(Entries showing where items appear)
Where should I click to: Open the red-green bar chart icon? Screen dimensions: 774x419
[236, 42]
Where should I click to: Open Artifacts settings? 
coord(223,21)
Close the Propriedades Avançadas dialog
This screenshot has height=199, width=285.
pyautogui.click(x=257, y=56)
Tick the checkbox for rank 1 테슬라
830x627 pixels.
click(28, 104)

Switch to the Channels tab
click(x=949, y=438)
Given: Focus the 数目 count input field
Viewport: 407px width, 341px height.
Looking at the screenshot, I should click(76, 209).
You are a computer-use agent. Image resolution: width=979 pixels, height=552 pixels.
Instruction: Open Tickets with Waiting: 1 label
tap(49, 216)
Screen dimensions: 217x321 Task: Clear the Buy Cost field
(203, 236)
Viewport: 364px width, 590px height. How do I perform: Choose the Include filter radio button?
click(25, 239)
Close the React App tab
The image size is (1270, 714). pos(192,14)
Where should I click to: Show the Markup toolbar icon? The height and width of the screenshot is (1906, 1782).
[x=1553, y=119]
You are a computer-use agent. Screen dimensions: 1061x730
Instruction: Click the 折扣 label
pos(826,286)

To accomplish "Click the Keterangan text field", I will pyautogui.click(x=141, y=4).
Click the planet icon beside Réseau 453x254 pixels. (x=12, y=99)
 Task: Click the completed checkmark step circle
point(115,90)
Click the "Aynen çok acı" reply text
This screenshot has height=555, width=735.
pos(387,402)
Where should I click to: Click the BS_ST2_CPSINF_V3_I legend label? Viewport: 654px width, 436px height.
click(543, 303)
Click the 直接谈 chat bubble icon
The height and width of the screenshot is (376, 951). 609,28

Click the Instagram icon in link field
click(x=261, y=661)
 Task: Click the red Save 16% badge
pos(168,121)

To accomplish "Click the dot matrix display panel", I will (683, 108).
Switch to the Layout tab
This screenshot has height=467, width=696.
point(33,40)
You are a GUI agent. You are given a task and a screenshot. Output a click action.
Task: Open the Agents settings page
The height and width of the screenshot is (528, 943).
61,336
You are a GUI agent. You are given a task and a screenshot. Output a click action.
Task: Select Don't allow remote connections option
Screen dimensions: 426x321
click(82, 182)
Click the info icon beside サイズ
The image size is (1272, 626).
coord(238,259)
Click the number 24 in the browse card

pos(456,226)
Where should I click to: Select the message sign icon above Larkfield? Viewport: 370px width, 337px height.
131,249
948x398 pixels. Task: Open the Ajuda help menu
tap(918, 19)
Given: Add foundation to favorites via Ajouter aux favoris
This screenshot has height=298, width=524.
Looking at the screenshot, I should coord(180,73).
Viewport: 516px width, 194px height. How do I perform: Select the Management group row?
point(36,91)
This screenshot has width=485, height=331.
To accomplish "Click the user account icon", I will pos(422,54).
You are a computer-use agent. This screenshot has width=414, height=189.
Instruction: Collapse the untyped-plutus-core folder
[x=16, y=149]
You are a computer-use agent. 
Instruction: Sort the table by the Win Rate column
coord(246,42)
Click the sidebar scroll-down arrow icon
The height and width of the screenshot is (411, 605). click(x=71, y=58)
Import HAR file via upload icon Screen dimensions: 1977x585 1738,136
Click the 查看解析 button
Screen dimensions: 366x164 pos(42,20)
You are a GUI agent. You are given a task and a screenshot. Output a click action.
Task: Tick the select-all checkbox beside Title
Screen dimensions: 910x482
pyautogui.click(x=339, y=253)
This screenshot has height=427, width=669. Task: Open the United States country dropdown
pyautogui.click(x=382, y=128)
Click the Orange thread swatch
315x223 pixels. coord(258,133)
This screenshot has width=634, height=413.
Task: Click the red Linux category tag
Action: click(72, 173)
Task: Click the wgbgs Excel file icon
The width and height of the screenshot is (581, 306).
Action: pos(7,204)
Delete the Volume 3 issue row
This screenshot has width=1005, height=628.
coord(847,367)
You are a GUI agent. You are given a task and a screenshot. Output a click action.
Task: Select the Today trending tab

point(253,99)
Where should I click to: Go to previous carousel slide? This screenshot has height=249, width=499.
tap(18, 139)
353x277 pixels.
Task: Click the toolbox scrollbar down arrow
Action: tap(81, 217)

**Stated problem**
Extract from the listing above every line that contains the string "computer".

**Correct result**
You are a computer-use agent. Image resolution: width=979 pixels, height=552 pixels.
You are a computer-use agent. Screen dimensions: 1061x730
You are a computer-use agent. This screenshot has width=414, height=189.
You are a computer-use agent. 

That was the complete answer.